Foley almost shrugs it off as ‘packaging’, but even if he is indulged in this respect it was an absolute masterpiece of packaging. Mark Costello, general manager of the weekly turf newspaper The Irish Field, takes up the tale.
“Once upon a time it was all a bit hit-and-miss, a big race here, a big race there, it lacked a bit of excitement,” he says. “Joe’s idea was terrific. It pulled together all the bits and pieces and the industry was all for it.”
Everyone approved
There’s the key – the industry was all for it. “Everyone approved,” says trainer Jessica Harrington. “And it was the right weekend – three weeks out from the Prix de l’Arc de Triomphe, which was important for attracting international runners.”
Foley nods. “The idea took off, owners, trainers, racecourses, breeders, legislators,” he says. “We put it to Brian Kavanagh, who at the time was head of Horse Racing Ireland, and he was right behind it.”
Its instigation was the inspiration of Joe Foley, owner of Ballyhane Stud in County Carlow among his many other roles within the industry.
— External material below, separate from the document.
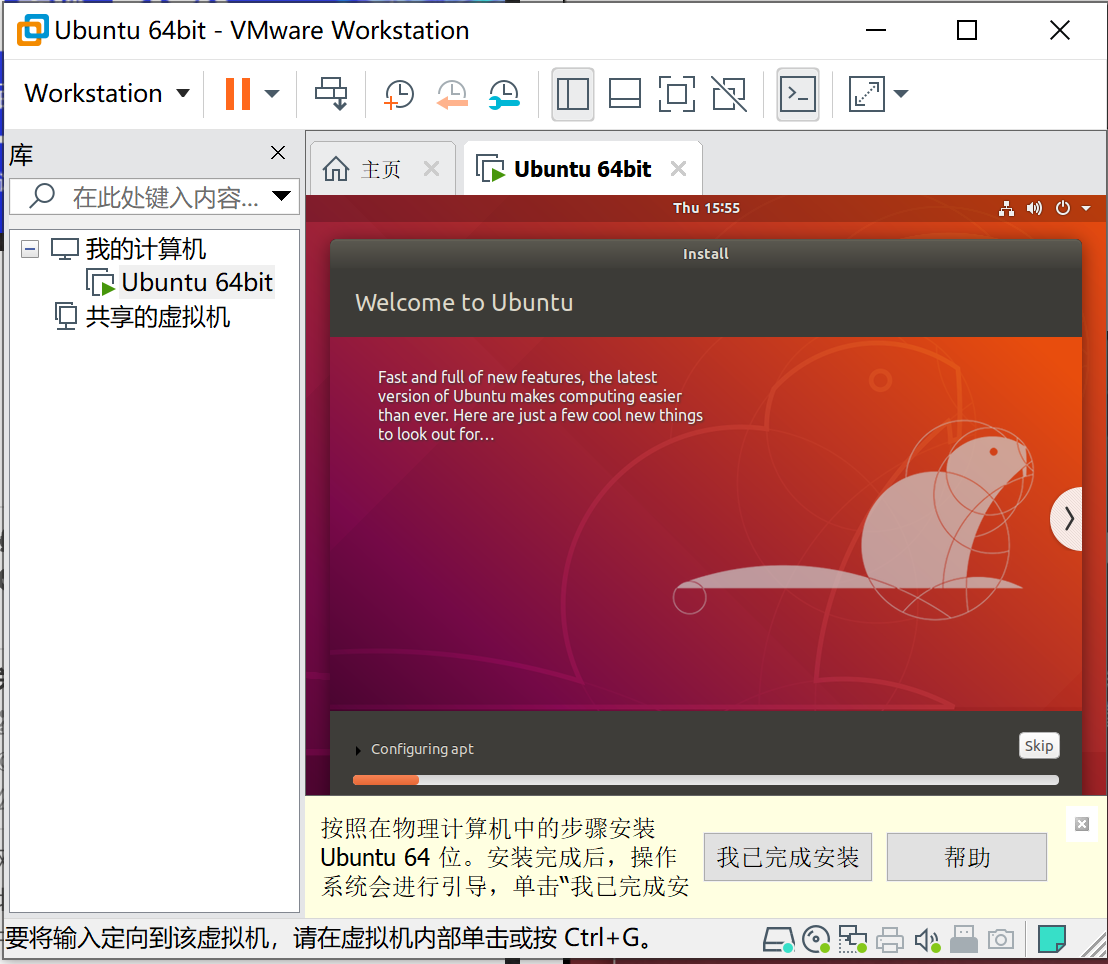Click the virtual network adapter status icon
Viewport: 1108px width, 964px height.
pyautogui.click(x=852, y=939)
The energetic Foley has been described as ‘a man who makes things happen’, and back in 2013 he found something in Britain that he wanted to make happen in Ireland.
Kavanagh’s enthusiasm was crucial, and not just at a local level. “One of the key factors was that Brian Kavanagh was also chairman of the European Pattern Committee, and he was able to push it all through,” says Costello. “Irish racing got the weekend it wanted at the date it wanted.”
So Irish Champions Weekend was born, and this year will mark its tenth edition. Such a simple idea, as the best ones often are, but one that has given Ireland a heavyweight Flat festival to compare favourably with those held anywhere else in the world.
Racing legend
The two days of the weekend are markedly different, adding to the broad appeal of the occasion. The marquee G1 Irish Champion Stakes, won in its standalone days by great horses such as Assert, Sadler’s Wells, Triptych, Daylami and Fantastic Light – whose duel with Galileo has gone down in racing legend – is the highlight of Saturday’s card at Leopardstown, backed up by a solid undercard of Group races and big handicaps.
Since its repositioning as the flagship of the weekend, winners have included Golden Horn, Almanzor and St Mark’s Basilica.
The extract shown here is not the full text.